Tierney: “Have you been talking with these plants at all about potentially putting limits in place or any other opportunities to reduce leaks or other things like that?

WVDEP spokesperson Terry Fletcher: “Sure. Yeah. We’ve had conversations with the facilities. They’ve been very cooperative. You know, part of our process is, has been getting more updated emissions data. As we mentioned earlier, a lot of facilities had overestimated their emissions. So, we’re getting more accurate idea of what their actual emissions are, as well, as, you know, they’ve also overestimated what the concentrations of ethylene oxide using their processes. So, we’re getting a better idea of what actual concentrations they’re using. And that has, you know, those steps along with, you know, monitoring more frequently than what the rules require. Have, you know, obviously helped drive down some of those emissions.”

Tierney: “When would you expect to see those limits in place or protocols to reduce emissions?”

Fletcher: “Sure. So the regulations for ethylene oxide are set at the federal level, you know, the EPA is set to review those in 2024. So … once they do their review of these regulations will be, you know, we’ll be reviewing those and, and implementing them through the state Legislature like we do for all of our rules and regulations.”

Tierney: “Why not talk with the plants earlier? And try to get them to reduce them now?”

Fletcher: “Sure. So, like I said, we’ve had conversations with the, the facilities, and, you know, part of the, the process of gathering more updated emissions data, and gathering more site specific data is to better, better gauge where and how they can reduce those emissions. So, part of this process has just been identifying, you know, the best ways that can be best ways that we can implement any reductions that may need to be implemented.”

When EPA data showed the cancer risk around these plants was much higher than the EPA’s benchmark level, the WVDEP asked the WVDHHR to do an assessment of the cancer registry around the plants.

Our initial investigation found an assessment was completed... But when asked for the report -- a spokesperson said in an email, “no formal report exists.”

Tierney: “What are the main cancer concerns that are associated with this chemical?”

Steve Blankenship, DHHR epidemiologist, who completed the 2019 assessment: “The literature says that exposure ethylene oxide is mainly associated with female breast cancer, lymphomas and leukemias.”

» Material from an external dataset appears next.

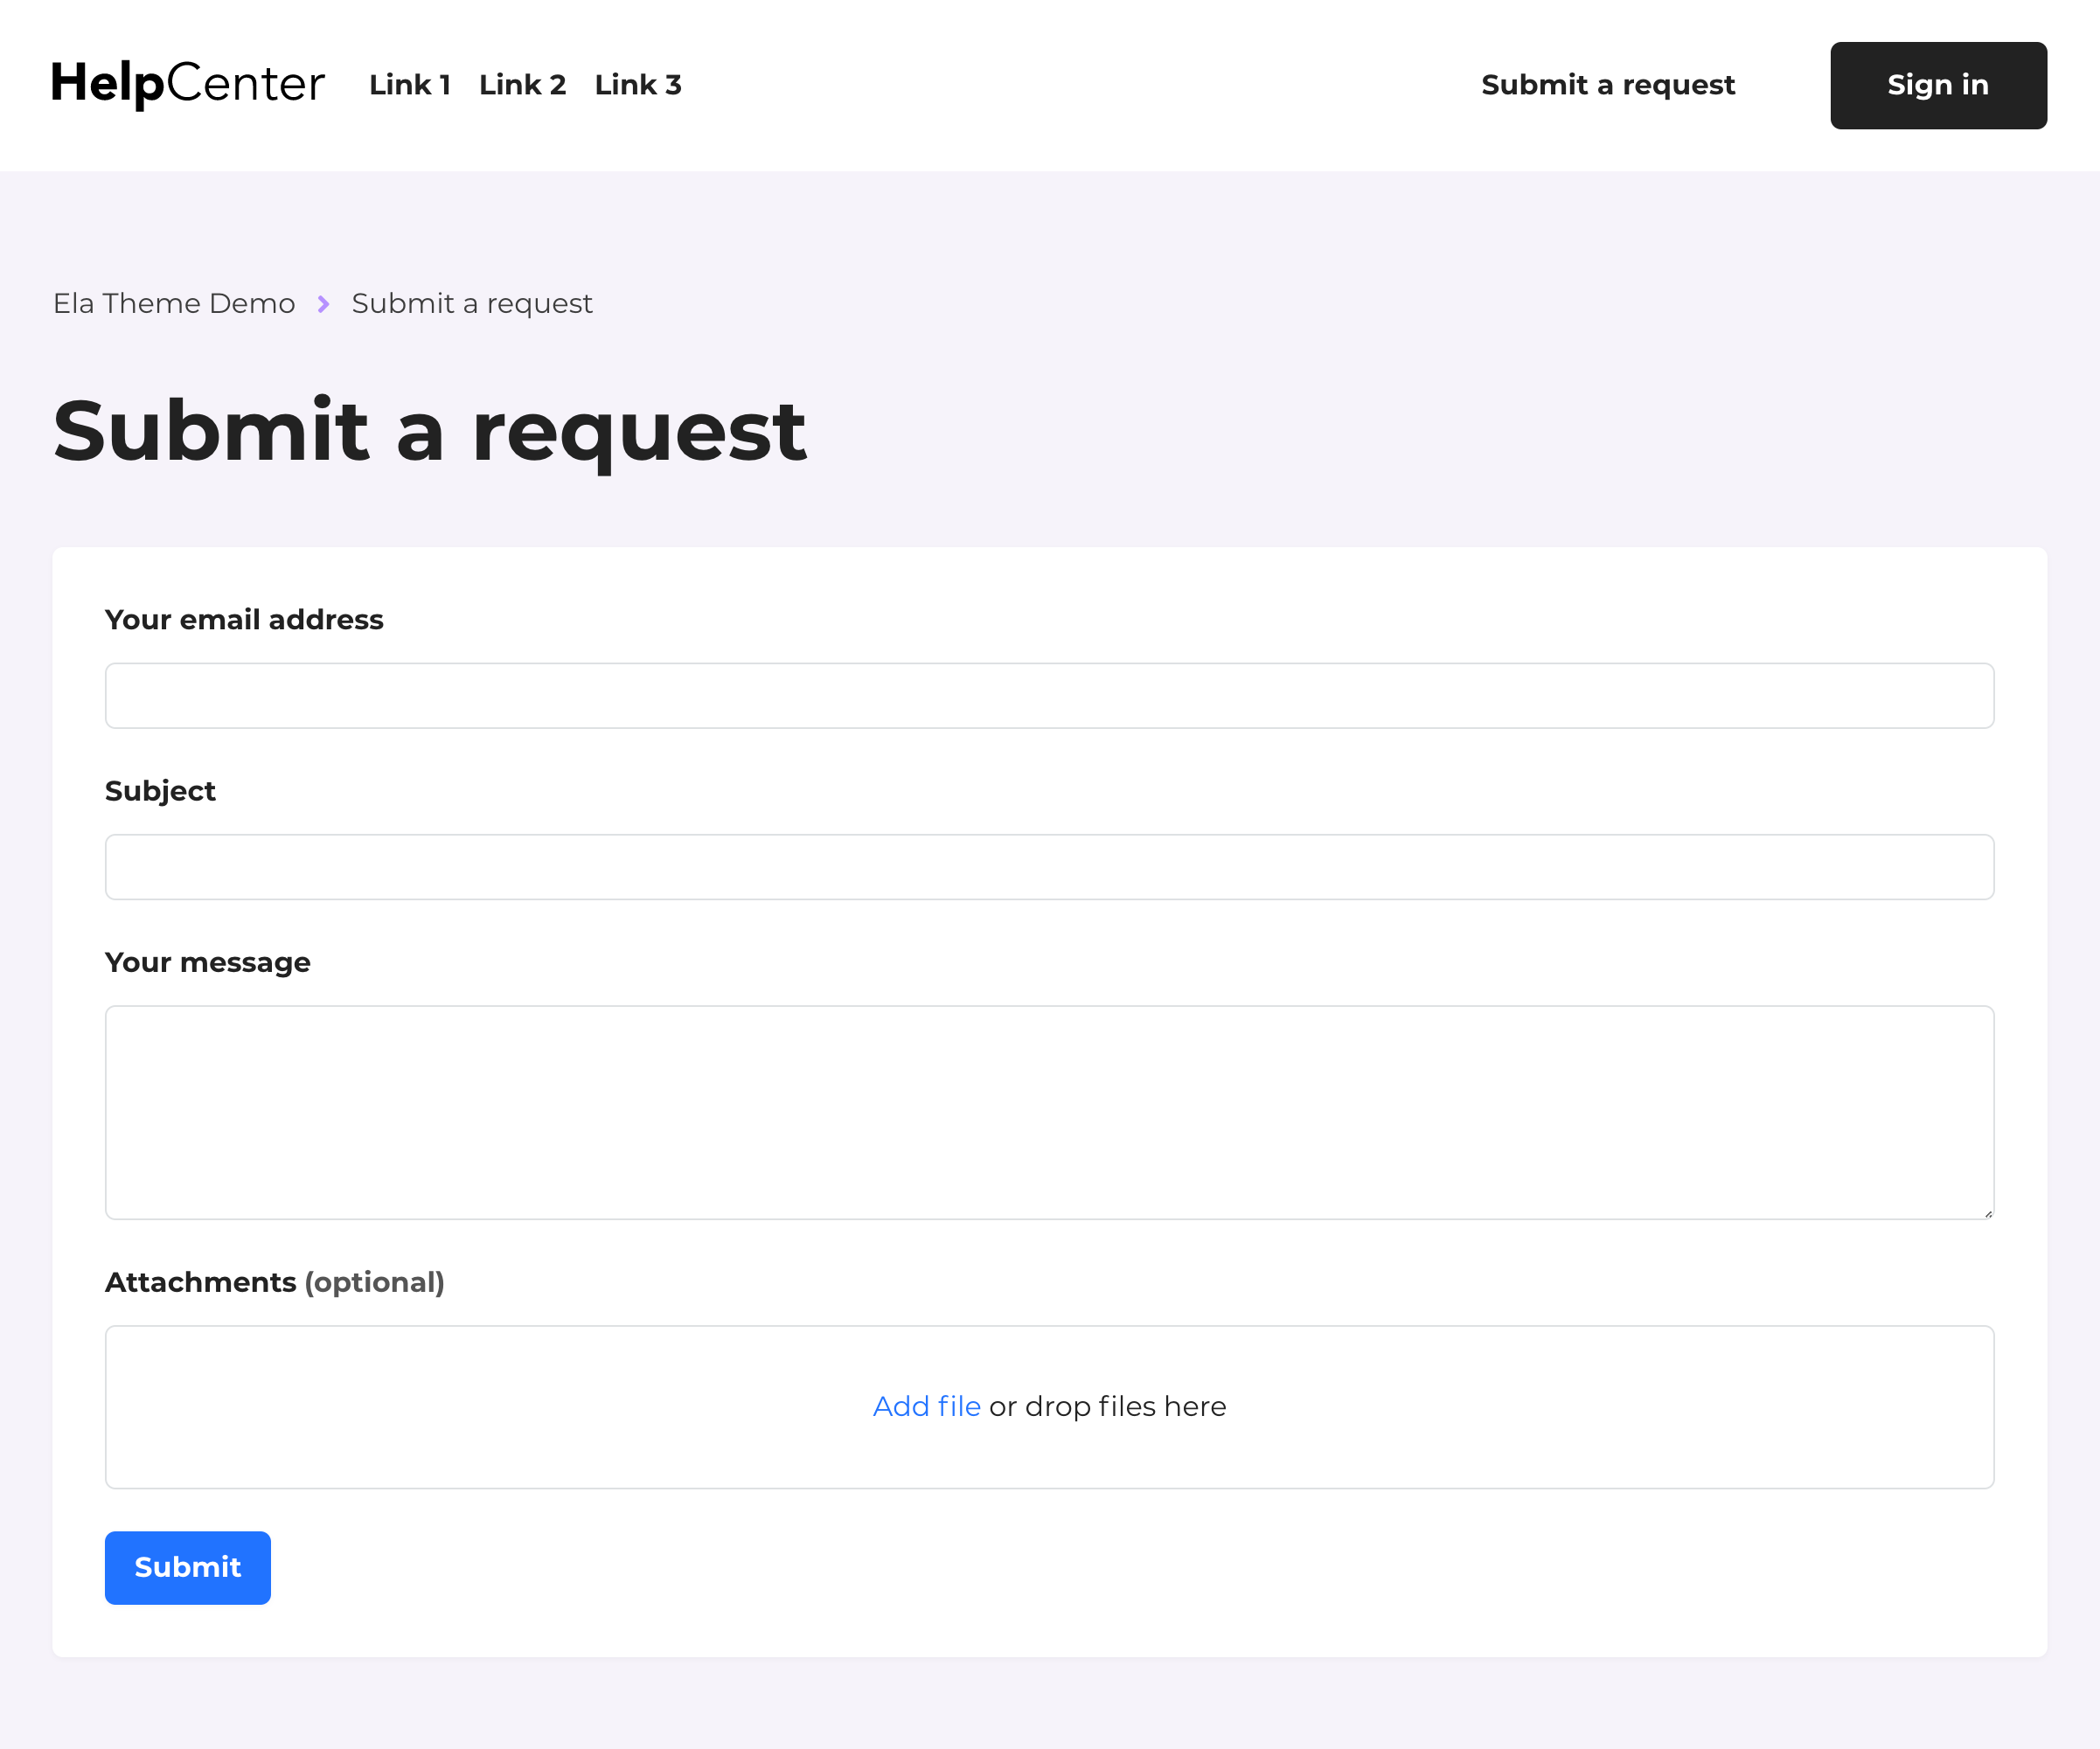
Task: Go to Ela Theme Demo breadcrumb
Action: click(174, 304)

Blankenship said just two weeks ago, the WVDEP asked him to put together this formal report using the data from his original assessment, despite our request of that same data in January.

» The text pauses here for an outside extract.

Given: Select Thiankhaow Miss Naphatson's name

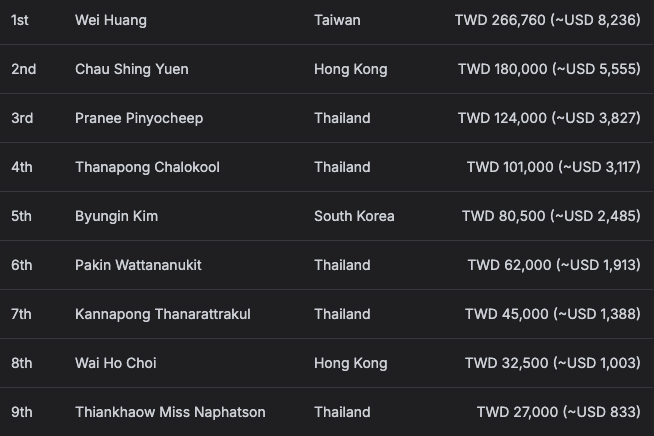Looking at the screenshot, I should tap(170, 412).
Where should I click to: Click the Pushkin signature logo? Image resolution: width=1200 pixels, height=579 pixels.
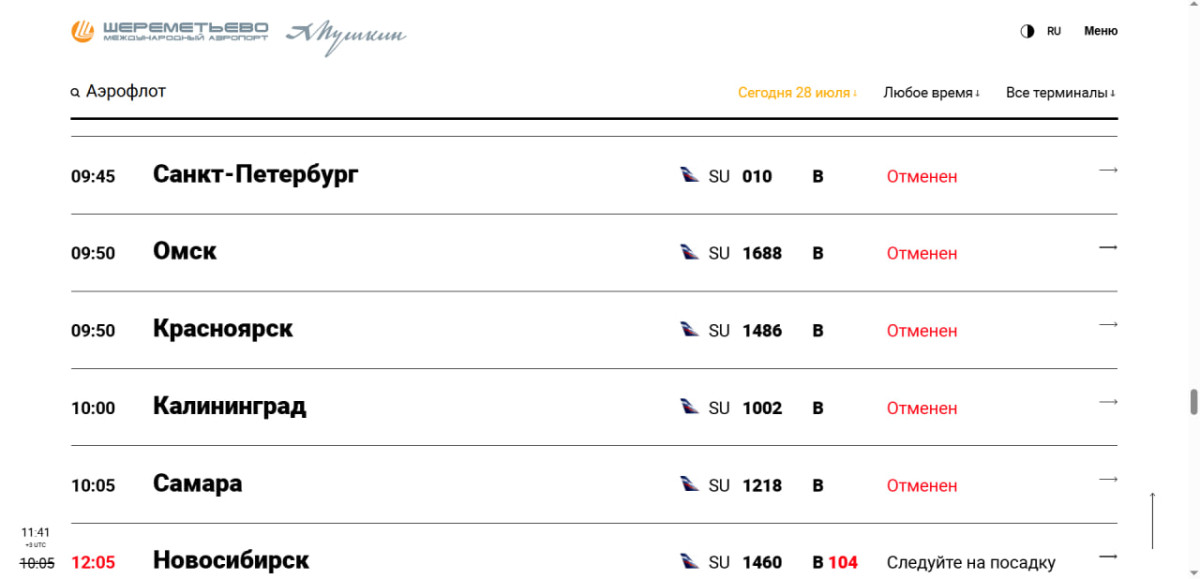pos(346,37)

Blankenship says the formal report shows Kanawha County does not rank in the top 10 counties for any cancer associated with eTO.

“Nothing is causing a reason for concern for me,” Blankenship said. “The area’s most closely associated with this ethylene oxide concern, centered around these facilities are not the areas that have the highest rates of ethylene oxide cancers. So, it does not appear that the two are connected.”

We’ve also asked the WVDEP if the Union Carbide plants are taking any of the precautions the EPA mentioned other plants are taking -- like closer monitoring of any leaks.

Fletcher told Tierney we had to ask Union Carbide about that, so we forwarded them the message but have not yet heard back.

The WVDHHR says it is in the process of updating its report based on the latest cancer data from the area around these plants.

The new report will be completed by the end of May and will include data all the way back to 1993.